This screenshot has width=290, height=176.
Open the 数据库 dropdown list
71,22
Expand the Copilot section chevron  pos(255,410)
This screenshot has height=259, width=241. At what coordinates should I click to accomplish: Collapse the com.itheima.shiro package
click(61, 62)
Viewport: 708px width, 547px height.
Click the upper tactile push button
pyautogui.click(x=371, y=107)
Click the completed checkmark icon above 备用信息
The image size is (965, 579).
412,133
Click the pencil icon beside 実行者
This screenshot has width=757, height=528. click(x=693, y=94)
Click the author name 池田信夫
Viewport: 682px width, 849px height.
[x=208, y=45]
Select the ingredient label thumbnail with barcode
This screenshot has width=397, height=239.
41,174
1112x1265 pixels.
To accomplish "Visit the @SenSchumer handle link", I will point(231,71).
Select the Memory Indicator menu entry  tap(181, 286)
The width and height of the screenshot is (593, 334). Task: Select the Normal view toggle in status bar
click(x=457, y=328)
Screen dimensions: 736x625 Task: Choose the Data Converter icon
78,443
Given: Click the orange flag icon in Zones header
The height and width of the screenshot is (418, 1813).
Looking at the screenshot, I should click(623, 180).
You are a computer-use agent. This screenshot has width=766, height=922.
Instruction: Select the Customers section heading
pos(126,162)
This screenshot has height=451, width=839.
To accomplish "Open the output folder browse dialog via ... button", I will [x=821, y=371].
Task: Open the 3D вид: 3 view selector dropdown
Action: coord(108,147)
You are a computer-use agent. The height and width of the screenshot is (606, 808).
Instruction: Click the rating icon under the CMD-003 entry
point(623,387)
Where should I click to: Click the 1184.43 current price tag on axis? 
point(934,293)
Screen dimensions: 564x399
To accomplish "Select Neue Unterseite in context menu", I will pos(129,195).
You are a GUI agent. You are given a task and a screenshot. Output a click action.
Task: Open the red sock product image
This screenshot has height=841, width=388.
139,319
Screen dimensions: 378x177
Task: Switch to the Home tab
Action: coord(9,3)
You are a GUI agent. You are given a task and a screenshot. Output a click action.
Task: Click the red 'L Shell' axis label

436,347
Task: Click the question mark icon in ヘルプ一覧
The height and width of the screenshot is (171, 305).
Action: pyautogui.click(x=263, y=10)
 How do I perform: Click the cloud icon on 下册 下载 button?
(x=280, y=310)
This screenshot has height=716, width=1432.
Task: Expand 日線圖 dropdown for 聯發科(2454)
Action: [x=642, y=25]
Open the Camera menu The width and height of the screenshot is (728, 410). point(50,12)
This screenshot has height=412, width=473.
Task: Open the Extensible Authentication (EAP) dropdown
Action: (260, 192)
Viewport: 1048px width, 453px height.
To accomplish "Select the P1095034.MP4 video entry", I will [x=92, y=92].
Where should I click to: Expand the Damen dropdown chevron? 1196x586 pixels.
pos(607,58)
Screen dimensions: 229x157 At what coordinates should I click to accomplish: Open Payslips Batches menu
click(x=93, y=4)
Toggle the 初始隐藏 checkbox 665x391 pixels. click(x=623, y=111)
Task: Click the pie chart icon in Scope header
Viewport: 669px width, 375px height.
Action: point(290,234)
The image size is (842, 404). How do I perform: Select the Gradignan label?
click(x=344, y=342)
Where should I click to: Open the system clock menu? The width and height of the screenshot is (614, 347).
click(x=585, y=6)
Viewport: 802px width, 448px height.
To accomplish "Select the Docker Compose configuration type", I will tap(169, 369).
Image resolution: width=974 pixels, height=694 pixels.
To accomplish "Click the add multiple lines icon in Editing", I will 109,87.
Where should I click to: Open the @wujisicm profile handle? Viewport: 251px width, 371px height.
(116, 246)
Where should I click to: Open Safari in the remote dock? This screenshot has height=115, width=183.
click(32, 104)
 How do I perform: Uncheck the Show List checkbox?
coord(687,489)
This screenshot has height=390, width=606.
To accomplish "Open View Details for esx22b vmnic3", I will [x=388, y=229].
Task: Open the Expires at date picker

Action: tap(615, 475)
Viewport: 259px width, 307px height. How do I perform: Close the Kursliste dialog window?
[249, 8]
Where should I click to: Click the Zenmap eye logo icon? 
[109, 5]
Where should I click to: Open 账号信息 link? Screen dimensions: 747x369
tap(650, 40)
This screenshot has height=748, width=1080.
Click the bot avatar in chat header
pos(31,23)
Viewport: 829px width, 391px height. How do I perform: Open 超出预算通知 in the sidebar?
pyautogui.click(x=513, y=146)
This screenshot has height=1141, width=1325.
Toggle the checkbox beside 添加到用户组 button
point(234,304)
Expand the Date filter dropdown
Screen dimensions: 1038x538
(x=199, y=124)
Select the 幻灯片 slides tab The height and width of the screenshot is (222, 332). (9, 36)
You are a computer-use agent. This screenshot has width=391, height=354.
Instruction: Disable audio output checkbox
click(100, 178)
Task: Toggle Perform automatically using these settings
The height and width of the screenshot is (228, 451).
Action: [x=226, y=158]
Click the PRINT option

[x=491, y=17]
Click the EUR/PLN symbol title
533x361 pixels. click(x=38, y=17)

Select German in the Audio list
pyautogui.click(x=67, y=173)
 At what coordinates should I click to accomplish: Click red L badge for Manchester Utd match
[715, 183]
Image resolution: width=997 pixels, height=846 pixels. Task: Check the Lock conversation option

■ Brief ■
What this exercise asks for is the data above, retyped exactly.

■ The completed task ■
This screenshot has width=290, height=176.
Open the 数据库 dropdown list
71,22
Expand the Copilot section chevron  pos(255,410)
This screenshot has height=259, width=241. At what coordinates should I click to accomplish: Collapse the com.itheima.shiro package
click(61, 62)
Viewport: 708px width, 547px height.
Click the upper tactile push button
pyautogui.click(x=371, y=107)
Click the completed checkmark icon above 备用信息
The image size is (965, 579).
412,133
Click the pencil icon beside 実行者
This screenshot has width=757, height=528. click(x=693, y=94)
Click the author name 池田信夫
Viewport: 682px width, 849px height.
[x=208, y=45]
Select the ingredient label thumbnail with barcode
This screenshot has width=397, height=239.
41,174
1112x1265 pixels.
To accomplish "Visit the @SenSchumer handle link", I will point(231,71).
Select the Memory Indicator menu entry  tap(181, 286)
The width and height of the screenshot is (593, 334). Task: Select the Normal view toggle in status bar
click(x=457, y=328)
Screen dimensions: 736x625 Task: Choose the Data Converter icon
78,443
Given: Click the orange flag icon in Zones header
The height and width of the screenshot is (418, 1813).
Looking at the screenshot, I should click(623, 180).
You are a computer-use agent. This screenshot has width=766, height=922.
Instruction: Select the Customers section heading
pos(126,162)
This screenshot has height=451, width=839.
To accomplish "Open the output folder browse dialog via ... button", I will [x=821, y=371].
Task: Open the 3D вид: 3 view selector dropdown
Action: coord(108,147)
You are a computer-use agent. The height and width of the screenshot is (606, 808).
Instruction: Click the rating icon under the CMD-003 entry
point(623,387)
Where should I click to: Click the 1184.43 current price tag on axis? 
point(934,293)
Screen dimensions: 564x399
To accomplish "Select Neue Unterseite in context menu", I will pos(129,195).
You are a GUI agent. You are given a task and a screenshot. Output a click action.
Task: Open the red sock product image
This screenshot has height=841, width=388.
139,319
Screen dimensions: 378x177
Task: Switch to the Home tab
Action: coord(9,3)
You are a GUI agent. You are given a task and a screenshot. Output a click action.
Task: Click the red 'L Shell' axis label

436,347
Task: Click the question mark icon in ヘルプ一覧
The height and width of the screenshot is (171, 305).
Action: pyautogui.click(x=263, y=10)
 How do I perform: Click the cloud icon on 下册 下载 button?
(x=280, y=310)
This screenshot has height=716, width=1432.
Task: Expand 日線圖 dropdown for 聯發科(2454)
Action: [x=642, y=25]
Open the Camera menu The width and height of the screenshot is (728, 410). point(50,12)
This screenshot has height=412, width=473.
Task: Open the Extensible Authentication (EAP) dropdown
Action: (260, 192)
Viewport: 1048px width, 453px height.
To accomplish "Select the P1095034.MP4 video entry", I will [x=92, y=92].
Where should I click to: Expand the Damen dropdown chevron? 1196x586 pixels.
pos(607,58)
Screen dimensions: 229x157 At what coordinates should I click to accomplish: Open Payslips Batches menu
click(x=93, y=4)
Toggle the 初始隐藏 checkbox 665x391 pixels. click(x=623, y=111)
Task: Click the pie chart icon in Scope header
Viewport: 669px width, 375px height.
Action: point(290,234)
The image size is (842, 404). How do I perform: Select the Gradignan label?
click(x=344, y=342)
Where should I click to: Open the system clock menu? The width and height of the screenshot is (614, 347).
click(x=585, y=6)
Viewport: 802px width, 448px height.
To accomplish "Select the Docker Compose configuration type", I will tap(169, 369).
Image resolution: width=974 pixels, height=694 pixels.
To accomplish "Click the add multiple lines icon in Editing", I will 109,87.
Where should I click to: Open the @wujisicm profile handle? Viewport: 251px width, 371px height.
(116, 246)
Where should I click to: Open Safari in the remote dock? This screenshot has height=115, width=183.
click(32, 104)
 How do I perform: Uncheck the Show List checkbox?
coord(687,489)
This screenshot has height=390, width=606.
To accomplish "Open View Details for esx22b vmnic3", I will [x=388, y=229].
Task: Open the Expires at date picker

Action: tap(615, 475)
Viewport: 259px width, 307px height. How do I perform: Close the Kursliste dialog window?
[249, 8]
Where should I click to: Click the Zenmap eye logo icon? 
[109, 5]
Where should I click to: Open 账号信息 link? Screen dimensions: 747x369
tap(650, 40)
This screenshot has height=748, width=1080.
Click the bot avatar in chat header
pos(31,23)
Viewport: 829px width, 391px height. How do I perform: Open 超出预算通知 in the sidebar?
pyautogui.click(x=513, y=146)
This screenshot has height=1141, width=1325.
Toggle the checkbox beside 添加到用户组 button
point(234,304)
Expand the Date filter dropdown
Screen dimensions: 1038x538
(x=199, y=124)
Select the 幻灯片 slides tab The height and width of the screenshot is (222, 332). (9, 36)
You are a computer-use agent. This screenshot has width=391, height=354.
Instruction: Disable audio output checkbox
click(100, 178)
Task: Toggle Perform automatically using these settings
The height and width of the screenshot is (228, 451).
Action: [x=226, y=158]
Click the PRINT option

[x=491, y=17]
Click the EUR/PLN symbol title
533x361 pixels. click(x=38, y=17)

Select German in the Audio list
pyautogui.click(x=67, y=173)
 At what coordinates should I click to accomplish: Click red L badge for Manchester Utd match
[715, 183]
Image resolution: width=997 pixels, height=846 pixels. Task: Check the Lock conversation option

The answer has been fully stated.